(Collection entries)
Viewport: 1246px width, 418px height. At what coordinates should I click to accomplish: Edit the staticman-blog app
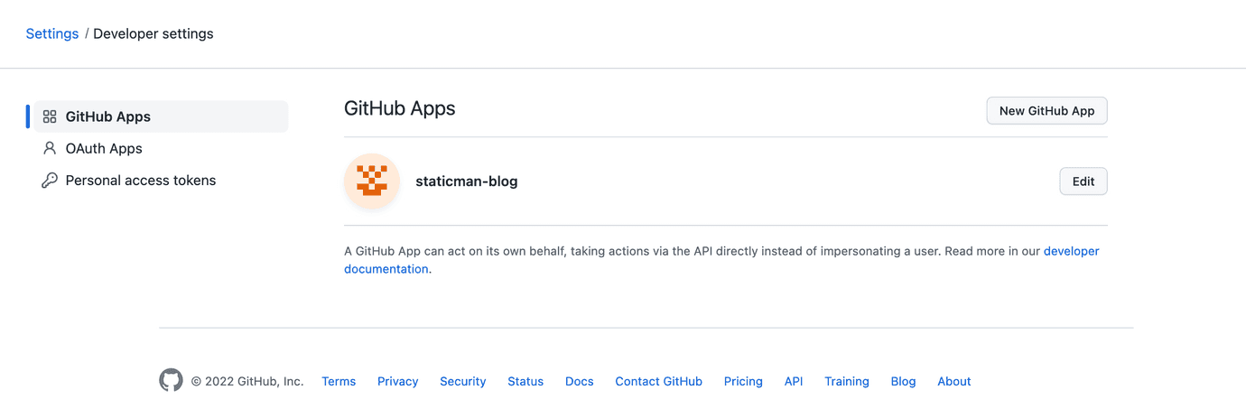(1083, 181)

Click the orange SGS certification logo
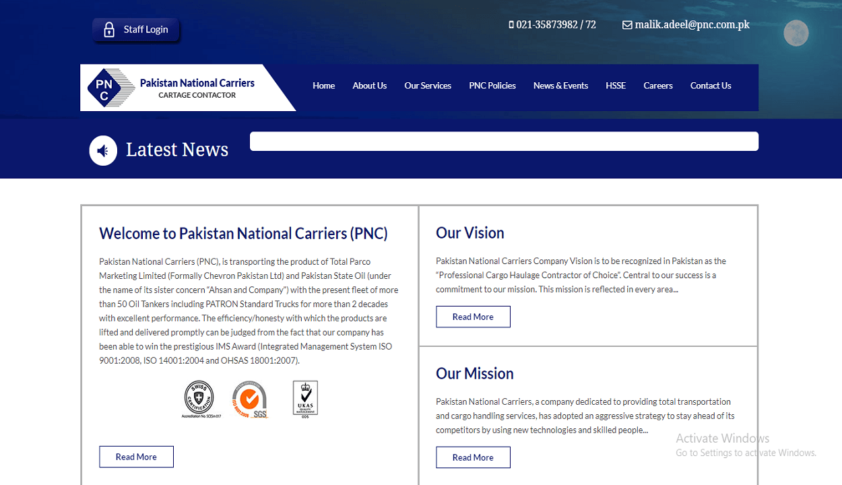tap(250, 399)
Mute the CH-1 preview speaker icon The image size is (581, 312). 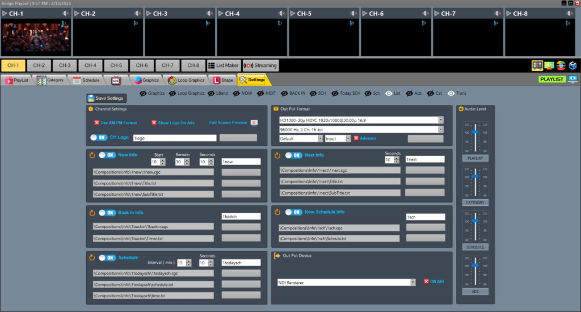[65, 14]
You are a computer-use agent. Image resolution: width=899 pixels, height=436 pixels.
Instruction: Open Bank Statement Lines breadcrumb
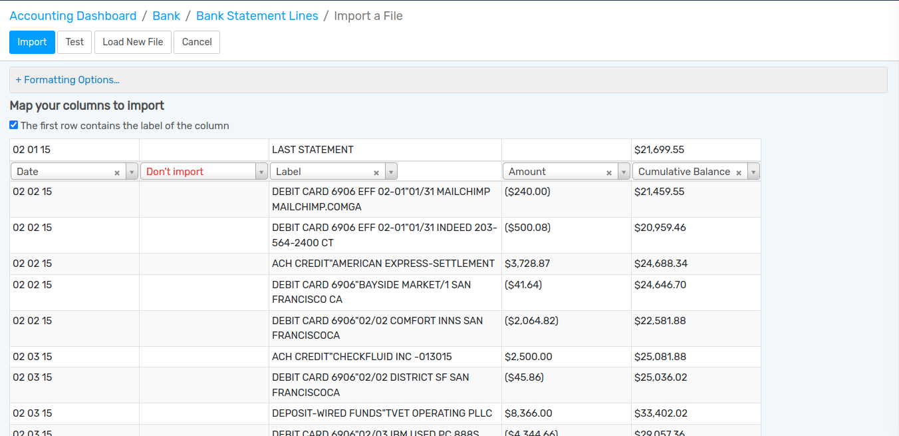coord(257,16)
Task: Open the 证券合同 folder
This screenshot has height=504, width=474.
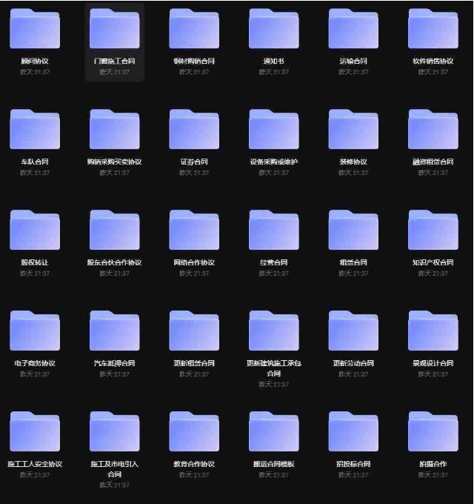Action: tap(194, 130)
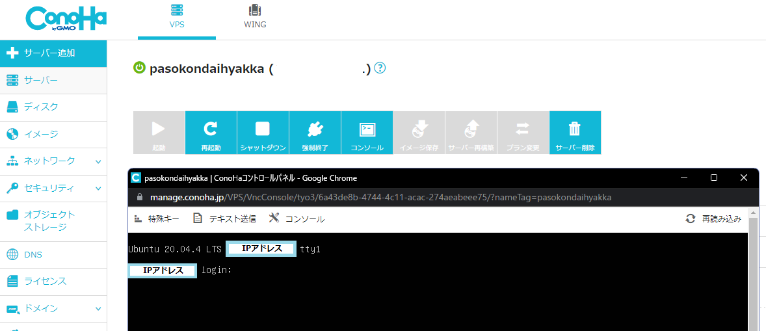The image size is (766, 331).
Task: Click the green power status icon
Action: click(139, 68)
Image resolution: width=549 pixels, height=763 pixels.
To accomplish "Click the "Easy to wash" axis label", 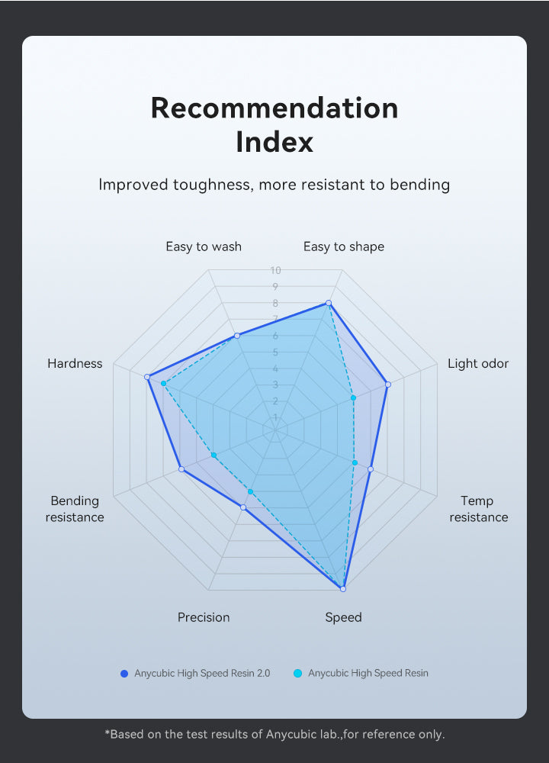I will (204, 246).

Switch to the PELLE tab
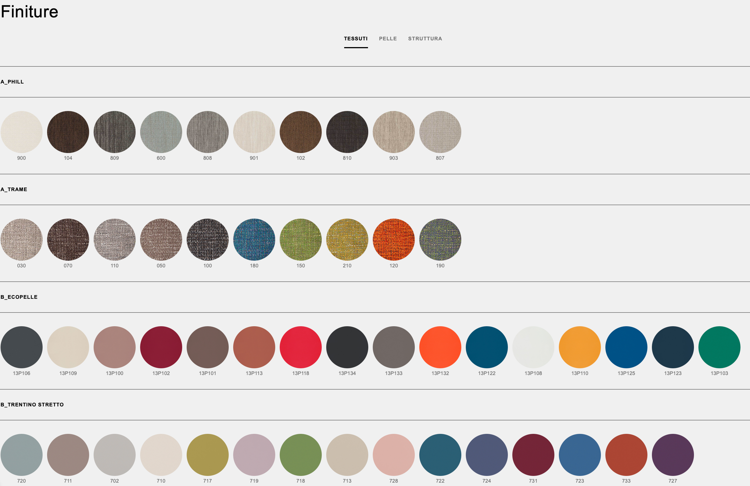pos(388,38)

* Your goal
Count the lines above that contain the word "height", and reply with only the number.

* Answer to this task
4